The Irons head to Southampton on Sunday without England forward Andy Carroll once again, and will be for some time as the 24-year-old aims to recover from a foot injury suffered just as he was set for a return after an Achilles problem.
Allardyce brought in veteran Croatian international Mladen Petric as cover ahead of the transfer deadline, but he is not yet match fit, meaning Mali frontman Modibo Maiga and captain Kevin Nolan are set to provide the main attacking outlets at St Mary's Stadium, where West Ham will aim to recover from the disappointing home loss to Stoke before the international break.
"We play according to the strengths of the team. We generally play a different way every game to be honest," said Allardyce.
"My life is always about studying the opposition and asking the team to maybe play the same system, but in a different way to nullify the opposition's strengths and expose their weaknesses.
"There are always subtle differences that I ask the players to remember and think about in order to try and achieve the top goal, which is the victory and three points."
Allardyce was keen to use the international break positively, and took those players not involved for their countries away for short training camp in Spain to maintain focus levels.
"The team went out and had a very good game in Espanyol on Thursday, that went okay, to give some players a good first-team competitive edge. I think the squad, in terms of where we are at the moment, is looking fit and raring to go," added the Irons boss, who revealed midfielders Joe Cole and Stewart Downing remain sidelined this weekend.
West Ham will come up against man-of-the-moment Rickie Lambert on Sunday, the Saints striker have grabbed his England chance following Carroll's unfortunate injury setback.
"He has been very, very good," Allardyce said. "It has been a major help for (England manager) Roy (Hodgson) and the injury problems he has had.
"Rickie stepping in and doing a great job has been greatly received by everyone. It is great for him, great for his club and also great for England. It has got him a very critical point at a place that is very difficult to play in."

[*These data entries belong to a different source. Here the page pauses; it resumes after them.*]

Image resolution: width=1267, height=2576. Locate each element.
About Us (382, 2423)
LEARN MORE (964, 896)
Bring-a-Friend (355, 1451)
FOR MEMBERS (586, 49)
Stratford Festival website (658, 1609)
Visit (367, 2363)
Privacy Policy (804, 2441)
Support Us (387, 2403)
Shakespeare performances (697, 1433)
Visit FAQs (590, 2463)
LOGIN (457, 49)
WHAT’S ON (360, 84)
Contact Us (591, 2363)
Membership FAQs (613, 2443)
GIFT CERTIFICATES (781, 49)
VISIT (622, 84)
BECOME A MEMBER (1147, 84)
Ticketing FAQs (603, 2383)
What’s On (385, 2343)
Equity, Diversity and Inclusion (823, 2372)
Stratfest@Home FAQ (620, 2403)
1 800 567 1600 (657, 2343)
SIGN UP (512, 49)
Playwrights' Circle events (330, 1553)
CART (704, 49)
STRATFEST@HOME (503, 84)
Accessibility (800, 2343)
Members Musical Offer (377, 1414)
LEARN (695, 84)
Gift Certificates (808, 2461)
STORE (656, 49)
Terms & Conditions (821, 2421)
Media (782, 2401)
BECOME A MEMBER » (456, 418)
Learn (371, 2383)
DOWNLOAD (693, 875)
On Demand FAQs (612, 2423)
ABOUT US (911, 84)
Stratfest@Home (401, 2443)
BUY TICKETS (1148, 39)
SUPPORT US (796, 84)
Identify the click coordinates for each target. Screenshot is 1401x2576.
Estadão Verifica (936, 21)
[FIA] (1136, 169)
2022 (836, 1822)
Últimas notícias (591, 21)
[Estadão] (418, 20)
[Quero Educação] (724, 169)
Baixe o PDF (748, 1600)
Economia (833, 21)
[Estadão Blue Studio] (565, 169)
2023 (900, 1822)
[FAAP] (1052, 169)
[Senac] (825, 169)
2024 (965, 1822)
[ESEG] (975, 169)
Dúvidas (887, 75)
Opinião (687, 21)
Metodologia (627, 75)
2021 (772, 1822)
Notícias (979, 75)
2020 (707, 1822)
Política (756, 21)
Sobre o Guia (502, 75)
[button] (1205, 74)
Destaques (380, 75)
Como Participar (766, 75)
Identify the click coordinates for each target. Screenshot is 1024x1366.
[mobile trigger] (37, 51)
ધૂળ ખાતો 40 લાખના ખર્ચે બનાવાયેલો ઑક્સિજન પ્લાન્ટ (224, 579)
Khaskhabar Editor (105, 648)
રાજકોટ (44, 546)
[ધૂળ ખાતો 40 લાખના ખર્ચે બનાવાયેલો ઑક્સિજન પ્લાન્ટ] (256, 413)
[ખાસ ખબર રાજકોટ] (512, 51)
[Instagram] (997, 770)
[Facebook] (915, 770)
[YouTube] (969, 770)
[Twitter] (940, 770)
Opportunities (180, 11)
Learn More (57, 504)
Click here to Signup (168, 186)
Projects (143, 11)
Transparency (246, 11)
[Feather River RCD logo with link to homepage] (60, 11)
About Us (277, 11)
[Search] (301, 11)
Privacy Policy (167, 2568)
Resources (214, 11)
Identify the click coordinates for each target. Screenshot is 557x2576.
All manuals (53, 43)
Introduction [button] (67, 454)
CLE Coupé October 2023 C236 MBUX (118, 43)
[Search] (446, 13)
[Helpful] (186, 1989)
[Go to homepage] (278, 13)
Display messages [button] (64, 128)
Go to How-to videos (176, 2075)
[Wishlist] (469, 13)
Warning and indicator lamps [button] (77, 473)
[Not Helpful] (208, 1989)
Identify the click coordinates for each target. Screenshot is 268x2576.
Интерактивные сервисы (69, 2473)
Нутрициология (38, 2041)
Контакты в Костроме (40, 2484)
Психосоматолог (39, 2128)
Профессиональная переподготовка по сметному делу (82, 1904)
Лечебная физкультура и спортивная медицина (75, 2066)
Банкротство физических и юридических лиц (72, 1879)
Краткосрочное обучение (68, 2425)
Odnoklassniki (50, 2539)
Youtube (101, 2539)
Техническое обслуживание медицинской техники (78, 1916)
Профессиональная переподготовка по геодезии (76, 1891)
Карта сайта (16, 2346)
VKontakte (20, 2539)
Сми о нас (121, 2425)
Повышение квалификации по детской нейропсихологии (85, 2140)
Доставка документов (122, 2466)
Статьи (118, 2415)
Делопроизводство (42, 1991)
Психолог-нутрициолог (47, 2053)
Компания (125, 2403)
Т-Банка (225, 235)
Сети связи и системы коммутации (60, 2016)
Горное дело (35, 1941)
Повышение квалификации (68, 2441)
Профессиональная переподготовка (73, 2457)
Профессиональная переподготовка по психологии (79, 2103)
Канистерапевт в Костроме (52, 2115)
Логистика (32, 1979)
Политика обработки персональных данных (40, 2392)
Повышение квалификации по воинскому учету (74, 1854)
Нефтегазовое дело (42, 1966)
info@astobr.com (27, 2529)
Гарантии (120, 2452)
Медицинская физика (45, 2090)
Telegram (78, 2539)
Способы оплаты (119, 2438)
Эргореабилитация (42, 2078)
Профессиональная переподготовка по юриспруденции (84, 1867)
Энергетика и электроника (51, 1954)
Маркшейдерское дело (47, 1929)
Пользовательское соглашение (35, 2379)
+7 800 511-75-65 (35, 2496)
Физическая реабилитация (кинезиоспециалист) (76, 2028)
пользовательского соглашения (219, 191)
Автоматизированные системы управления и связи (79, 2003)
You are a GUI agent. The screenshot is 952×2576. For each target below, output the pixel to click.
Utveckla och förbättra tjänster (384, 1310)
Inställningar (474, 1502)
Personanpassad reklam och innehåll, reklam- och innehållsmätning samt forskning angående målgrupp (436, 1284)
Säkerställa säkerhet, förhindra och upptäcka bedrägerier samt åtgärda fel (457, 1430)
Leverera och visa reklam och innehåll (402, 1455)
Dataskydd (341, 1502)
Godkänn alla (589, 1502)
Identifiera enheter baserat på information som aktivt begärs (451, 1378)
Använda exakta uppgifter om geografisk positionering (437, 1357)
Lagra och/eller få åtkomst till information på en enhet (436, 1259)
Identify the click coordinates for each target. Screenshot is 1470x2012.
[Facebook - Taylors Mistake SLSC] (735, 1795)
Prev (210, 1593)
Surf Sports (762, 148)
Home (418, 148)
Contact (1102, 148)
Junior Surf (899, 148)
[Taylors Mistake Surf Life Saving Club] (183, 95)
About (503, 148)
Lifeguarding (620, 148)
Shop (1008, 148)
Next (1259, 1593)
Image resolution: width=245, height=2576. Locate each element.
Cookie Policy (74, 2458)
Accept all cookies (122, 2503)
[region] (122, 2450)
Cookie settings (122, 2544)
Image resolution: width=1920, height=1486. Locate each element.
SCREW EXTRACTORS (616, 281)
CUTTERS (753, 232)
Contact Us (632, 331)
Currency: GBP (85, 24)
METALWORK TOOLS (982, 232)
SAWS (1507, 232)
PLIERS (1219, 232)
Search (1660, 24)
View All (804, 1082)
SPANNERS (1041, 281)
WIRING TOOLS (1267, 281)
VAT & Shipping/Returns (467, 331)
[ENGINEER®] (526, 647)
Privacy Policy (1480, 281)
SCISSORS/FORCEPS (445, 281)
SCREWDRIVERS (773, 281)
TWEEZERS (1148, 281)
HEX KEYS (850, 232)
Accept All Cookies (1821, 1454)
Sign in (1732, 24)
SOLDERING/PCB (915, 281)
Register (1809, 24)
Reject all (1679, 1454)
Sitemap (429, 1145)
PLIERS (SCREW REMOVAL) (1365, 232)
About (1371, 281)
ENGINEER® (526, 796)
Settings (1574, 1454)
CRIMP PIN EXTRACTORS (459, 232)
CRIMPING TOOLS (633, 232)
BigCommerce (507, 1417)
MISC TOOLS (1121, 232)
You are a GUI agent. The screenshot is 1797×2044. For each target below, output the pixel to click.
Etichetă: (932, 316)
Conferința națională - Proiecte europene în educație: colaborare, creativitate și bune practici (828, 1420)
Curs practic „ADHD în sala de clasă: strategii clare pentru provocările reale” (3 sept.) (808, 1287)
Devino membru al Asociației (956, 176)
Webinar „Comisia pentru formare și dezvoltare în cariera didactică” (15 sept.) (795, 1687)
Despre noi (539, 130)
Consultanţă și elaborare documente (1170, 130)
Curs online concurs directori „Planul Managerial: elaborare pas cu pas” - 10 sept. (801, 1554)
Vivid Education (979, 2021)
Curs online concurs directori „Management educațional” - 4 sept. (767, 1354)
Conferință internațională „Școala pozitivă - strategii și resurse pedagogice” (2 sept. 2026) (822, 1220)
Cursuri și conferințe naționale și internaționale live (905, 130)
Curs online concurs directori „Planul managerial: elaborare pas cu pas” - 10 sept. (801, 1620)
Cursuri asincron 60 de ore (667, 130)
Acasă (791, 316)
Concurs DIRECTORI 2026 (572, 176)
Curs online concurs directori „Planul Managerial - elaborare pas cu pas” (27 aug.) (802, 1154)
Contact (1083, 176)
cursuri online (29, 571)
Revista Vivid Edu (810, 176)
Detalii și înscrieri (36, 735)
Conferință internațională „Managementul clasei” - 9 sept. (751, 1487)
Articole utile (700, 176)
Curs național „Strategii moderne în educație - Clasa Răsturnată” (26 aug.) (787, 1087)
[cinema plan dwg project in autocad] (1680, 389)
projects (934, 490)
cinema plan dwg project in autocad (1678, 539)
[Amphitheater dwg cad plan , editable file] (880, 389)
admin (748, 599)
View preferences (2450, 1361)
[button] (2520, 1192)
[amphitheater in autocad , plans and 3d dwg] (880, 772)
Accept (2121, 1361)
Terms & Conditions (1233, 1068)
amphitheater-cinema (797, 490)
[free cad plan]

Southampton have made good progress under Mauricio Pochettino since the arrival of the Argentinian in January.
Crucially, the south-coast club which helped produce the world's most expensive footballer have held onto key youngsters such as Luke Shaw, James Ward-Prowse and Adam Lallana as well as bringing in quality additions like Victor Wanyama and Pablo Osvaldo.
Allardyce believes it is an impressive model of progressive ambition.
"Southampton have not only spent money, but have developed their own players, with I think three players under-21 in the side," he said.
"Now they have got into the Premier League, instead of selling them, they are keeping hold of them - it is not like when Theo Walcott, Gareth Bale and Alex Oxlade-Chamberlain all left, they are staying and then are adding to the squad to make themselves more sustainable in the Premier League.
"That is your first priority, and you then try to build from there, but the problem is, nobody is patient enough to let you grow gradually.
"If you can do that, then you can sustain yourselves in the Premier League for a long period of time."